Wednesday, July 24, 2024

As Predicted, The Texas AG [Paxton] Has Been Asked To Read Some VERY Elementary Fed. Civ. Pro. Rulebooks. Priceless!


We told you this was coming, as we approach trial on the merits in the floating Rio Grande razor wire barrier case in USDC Judge Ezra's courtroom in West Texas. And it arrived, with a vengeance, this very afternoon. Heh -- like a derecho.

Mr. Paxton is shown in this order to be a complete buffoon, when it comes to understanding very simple principles of federal law, and how the same interacts with his state's exceedingly limited rights -- to interfere in matters left exclusively to the US government, under our shared federal Constitution. Do read it all -- the snark almost drips off the page. Flawless:

. . .Texas. . . argues that the United States’ demand for an injunction pursuant to the RHA is akin to an ejection action at common law, transforming a suit in equity to a legal action. . . .
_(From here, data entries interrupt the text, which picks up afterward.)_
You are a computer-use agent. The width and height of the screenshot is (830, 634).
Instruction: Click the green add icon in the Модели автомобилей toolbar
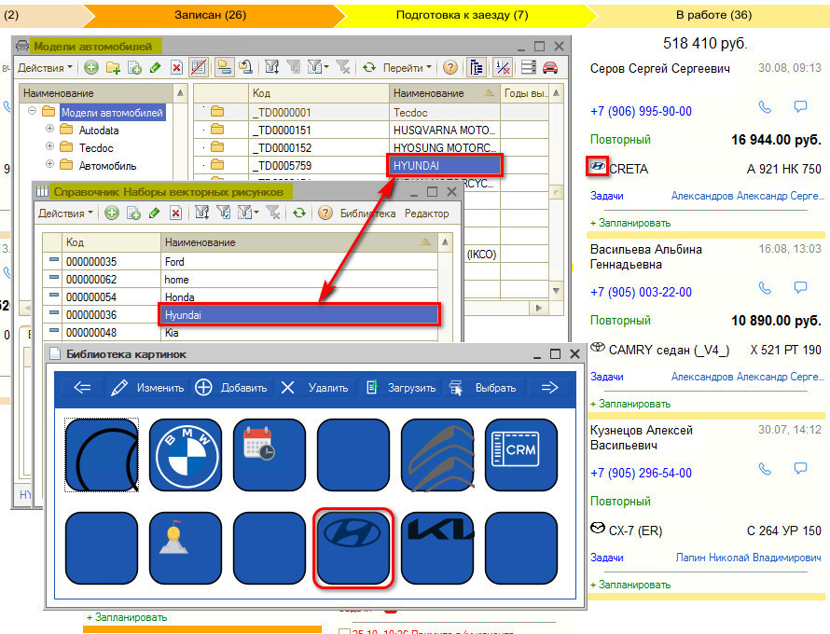(x=90, y=67)
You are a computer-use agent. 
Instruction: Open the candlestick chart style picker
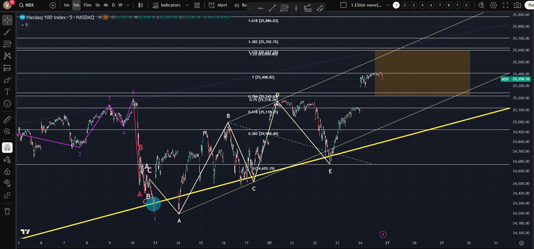140,5
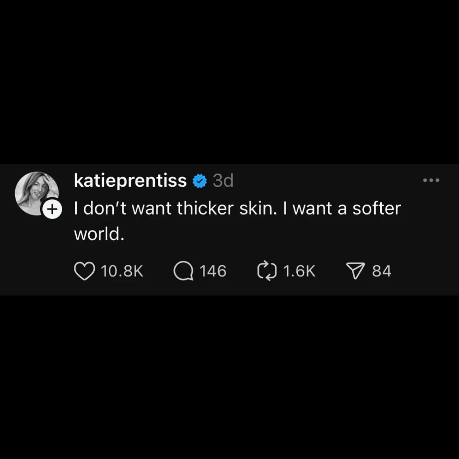The width and height of the screenshot is (459, 459).
Task: Click the 3d timestamp
Action: pyautogui.click(x=223, y=181)
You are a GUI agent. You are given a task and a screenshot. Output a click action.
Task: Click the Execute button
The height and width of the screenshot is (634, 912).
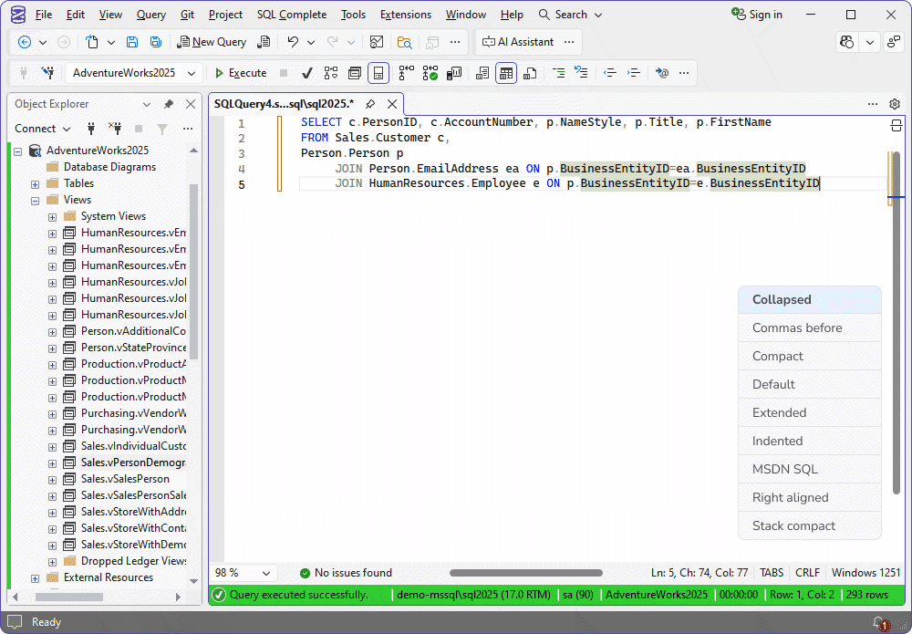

[T]he United States is not trying its title to the Rio Grande River, attempting to recover possession of real property, or bringing a claim as a wrongfully ejected lessee. Nor is Texas positioned as a party claiming ownership of the Rio Grande River. A common law ejectment action bears no resemblance to the current suit, except that the equitable remedy requested would see Texas’s buoy barrier removed from the Rio Grande River, but on entirely different grounds: a Congressional mandate to keep navigable waterways accessible to all, not a right to possession of real property. . . . Finding the current suit is not analogous to common law ejectment, the Court denies Texas’s request for a jury trial.

[Footnote:] Texas would not need to introduce evidence on a question this Court cannot constitutionally answer, making the State’s dual argument that the question of an invasion is non-justiciable, and that the State can overcome prior rulings with evidence of paramilitary invasions. . . [quite perplexingly-] interesting [/snark]. . . .


That is one fine 16-page piece of. . . old school, but high-borne polite-courtly-language. . . wood-shedding. Smile.